In the entries that follow, the first line to write out is the one containing "Given: Click the Capital Efficiency label", and the last is the one containing "This screenshot has width=624, height=332.". Reproduce that stretch exactly, with nothing before or after it.

----- EXERCISE MATERIALS -----

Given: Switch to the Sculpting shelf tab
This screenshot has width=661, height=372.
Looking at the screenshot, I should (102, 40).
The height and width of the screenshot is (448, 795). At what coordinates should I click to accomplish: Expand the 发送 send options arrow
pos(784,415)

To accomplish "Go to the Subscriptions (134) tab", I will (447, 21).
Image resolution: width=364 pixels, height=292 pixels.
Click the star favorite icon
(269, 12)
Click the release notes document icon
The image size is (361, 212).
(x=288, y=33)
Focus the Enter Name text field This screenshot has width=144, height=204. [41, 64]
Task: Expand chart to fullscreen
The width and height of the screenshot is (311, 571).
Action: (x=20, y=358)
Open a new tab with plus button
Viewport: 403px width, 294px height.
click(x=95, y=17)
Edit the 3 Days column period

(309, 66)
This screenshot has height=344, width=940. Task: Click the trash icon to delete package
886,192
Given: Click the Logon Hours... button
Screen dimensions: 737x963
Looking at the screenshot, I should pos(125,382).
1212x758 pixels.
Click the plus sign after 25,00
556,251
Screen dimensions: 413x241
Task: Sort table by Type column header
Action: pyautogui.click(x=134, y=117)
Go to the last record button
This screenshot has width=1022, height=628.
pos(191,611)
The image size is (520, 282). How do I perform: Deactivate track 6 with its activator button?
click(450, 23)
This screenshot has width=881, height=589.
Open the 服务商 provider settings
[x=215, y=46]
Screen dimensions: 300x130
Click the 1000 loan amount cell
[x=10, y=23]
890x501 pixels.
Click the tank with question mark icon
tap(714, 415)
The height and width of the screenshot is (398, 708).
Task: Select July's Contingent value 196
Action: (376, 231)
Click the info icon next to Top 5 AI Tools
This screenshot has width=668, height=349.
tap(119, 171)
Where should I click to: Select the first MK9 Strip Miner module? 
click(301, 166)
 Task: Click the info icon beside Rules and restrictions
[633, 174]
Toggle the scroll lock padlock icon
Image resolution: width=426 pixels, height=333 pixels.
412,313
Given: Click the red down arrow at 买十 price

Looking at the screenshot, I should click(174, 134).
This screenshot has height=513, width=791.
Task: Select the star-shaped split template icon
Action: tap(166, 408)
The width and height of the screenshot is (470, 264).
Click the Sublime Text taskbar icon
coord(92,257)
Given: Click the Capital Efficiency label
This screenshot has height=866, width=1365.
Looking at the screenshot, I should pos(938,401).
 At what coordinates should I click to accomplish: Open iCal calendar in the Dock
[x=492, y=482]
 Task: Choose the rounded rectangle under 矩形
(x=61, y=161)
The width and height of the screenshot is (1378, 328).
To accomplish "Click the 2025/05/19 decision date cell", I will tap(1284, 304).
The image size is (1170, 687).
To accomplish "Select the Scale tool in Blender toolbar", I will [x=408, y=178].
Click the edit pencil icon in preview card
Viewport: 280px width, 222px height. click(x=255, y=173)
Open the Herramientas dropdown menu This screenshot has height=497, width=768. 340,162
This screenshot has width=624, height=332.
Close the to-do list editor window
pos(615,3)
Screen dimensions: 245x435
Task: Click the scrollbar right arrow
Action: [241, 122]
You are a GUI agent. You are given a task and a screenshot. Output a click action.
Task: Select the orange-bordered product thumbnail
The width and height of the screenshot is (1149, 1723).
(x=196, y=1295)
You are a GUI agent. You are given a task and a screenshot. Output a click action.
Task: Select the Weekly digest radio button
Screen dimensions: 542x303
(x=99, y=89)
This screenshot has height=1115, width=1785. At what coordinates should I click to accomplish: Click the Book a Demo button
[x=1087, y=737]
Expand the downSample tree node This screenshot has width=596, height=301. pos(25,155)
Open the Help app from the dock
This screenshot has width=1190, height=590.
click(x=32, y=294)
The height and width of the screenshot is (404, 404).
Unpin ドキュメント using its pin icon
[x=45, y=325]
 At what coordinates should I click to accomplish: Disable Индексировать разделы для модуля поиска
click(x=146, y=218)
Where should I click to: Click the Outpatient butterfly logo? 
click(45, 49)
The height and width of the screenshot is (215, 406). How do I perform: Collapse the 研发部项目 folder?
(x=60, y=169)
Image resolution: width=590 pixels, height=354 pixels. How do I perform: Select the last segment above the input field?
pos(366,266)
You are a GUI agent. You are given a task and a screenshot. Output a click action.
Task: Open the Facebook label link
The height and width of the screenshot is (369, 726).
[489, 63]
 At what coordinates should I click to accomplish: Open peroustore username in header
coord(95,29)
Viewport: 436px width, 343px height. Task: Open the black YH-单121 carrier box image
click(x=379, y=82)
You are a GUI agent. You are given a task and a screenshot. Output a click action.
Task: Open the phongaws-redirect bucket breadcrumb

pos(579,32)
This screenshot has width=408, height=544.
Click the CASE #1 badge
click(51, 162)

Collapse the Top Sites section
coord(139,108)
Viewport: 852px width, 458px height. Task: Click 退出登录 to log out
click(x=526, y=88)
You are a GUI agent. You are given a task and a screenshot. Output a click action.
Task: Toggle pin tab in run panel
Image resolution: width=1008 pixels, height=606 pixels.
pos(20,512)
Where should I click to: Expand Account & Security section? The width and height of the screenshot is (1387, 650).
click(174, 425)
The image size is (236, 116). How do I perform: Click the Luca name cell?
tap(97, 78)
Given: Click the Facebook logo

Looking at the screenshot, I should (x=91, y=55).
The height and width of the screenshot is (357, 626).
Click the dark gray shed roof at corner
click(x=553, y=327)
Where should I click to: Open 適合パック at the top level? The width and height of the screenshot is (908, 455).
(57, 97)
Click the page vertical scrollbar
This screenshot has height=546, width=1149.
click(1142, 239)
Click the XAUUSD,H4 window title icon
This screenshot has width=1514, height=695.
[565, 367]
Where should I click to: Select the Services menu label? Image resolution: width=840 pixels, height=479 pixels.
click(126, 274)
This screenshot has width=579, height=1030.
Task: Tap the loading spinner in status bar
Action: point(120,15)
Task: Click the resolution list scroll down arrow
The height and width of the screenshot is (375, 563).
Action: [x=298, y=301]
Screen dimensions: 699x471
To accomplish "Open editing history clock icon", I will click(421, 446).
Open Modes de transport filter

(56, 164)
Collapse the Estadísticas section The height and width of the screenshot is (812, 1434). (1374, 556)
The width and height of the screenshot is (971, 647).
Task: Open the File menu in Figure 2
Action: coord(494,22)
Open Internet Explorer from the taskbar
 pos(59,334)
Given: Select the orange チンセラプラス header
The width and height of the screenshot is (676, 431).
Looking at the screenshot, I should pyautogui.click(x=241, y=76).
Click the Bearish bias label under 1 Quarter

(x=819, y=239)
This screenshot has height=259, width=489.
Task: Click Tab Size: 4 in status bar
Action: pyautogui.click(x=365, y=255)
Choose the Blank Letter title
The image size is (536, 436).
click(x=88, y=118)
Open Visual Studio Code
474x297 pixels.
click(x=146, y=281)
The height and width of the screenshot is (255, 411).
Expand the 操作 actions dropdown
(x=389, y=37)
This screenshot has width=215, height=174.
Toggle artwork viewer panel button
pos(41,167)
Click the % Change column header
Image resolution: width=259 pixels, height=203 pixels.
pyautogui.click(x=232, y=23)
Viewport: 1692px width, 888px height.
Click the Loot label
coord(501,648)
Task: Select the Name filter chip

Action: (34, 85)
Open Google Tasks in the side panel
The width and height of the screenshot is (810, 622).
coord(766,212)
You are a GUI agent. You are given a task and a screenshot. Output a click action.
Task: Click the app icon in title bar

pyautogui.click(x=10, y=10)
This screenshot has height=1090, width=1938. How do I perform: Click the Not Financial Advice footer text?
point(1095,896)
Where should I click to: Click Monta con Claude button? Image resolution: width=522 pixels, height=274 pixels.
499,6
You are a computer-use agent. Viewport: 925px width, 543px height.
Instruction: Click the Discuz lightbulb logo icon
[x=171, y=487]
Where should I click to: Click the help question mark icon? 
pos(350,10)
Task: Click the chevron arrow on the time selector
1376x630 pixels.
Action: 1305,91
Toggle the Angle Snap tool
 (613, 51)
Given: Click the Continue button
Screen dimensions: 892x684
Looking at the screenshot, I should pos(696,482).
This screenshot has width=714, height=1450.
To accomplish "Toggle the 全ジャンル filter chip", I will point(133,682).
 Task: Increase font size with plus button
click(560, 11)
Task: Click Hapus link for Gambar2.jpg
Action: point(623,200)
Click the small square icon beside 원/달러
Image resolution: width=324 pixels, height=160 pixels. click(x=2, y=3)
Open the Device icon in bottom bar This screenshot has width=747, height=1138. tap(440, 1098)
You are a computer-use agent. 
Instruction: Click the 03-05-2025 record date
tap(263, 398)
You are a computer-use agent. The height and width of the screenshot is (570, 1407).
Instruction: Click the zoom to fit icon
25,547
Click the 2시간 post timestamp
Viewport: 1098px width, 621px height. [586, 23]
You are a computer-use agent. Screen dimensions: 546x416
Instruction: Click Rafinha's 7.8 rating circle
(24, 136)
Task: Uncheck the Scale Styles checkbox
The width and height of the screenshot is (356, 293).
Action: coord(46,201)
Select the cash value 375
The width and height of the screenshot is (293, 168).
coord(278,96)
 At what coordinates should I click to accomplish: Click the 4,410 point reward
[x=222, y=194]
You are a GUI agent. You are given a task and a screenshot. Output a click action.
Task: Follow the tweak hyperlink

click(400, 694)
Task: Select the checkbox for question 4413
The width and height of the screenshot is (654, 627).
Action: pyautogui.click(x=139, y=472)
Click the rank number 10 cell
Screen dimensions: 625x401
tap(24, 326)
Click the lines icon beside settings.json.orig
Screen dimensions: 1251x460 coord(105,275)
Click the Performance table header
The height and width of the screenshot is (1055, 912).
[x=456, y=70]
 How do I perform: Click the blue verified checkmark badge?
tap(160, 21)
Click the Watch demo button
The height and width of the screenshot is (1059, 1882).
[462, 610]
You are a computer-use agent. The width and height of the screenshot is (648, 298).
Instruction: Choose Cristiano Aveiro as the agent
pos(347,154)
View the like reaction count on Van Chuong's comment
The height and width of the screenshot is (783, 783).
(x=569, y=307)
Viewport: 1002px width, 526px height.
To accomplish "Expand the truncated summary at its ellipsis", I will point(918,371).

-----

- [COMPLETED EXERCISE]
Given: Click the Capital Efficiency label
This screenshot has height=866, width=1365.
Looking at the screenshot, I should pos(938,401).
 At what coordinates should I click to accomplish: Open iCal calendar in the Dock
[x=492, y=482]
 Task: Choose the rounded rectangle under 矩形
(x=61, y=161)
The width and height of the screenshot is (1378, 328).
To accomplish "Click the 2025/05/19 decision date cell", I will tap(1284, 304).
The image size is (1170, 687).
To accomplish "Select the Scale tool in Blender toolbar", I will [x=408, y=178].
Click the edit pencil icon in preview card
Viewport: 280px width, 222px height. click(x=255, y=173)
Open the Herramientas dropdown menu This screenshot has height=497, width=768. 340,162
This screenshot has width=624, height=332.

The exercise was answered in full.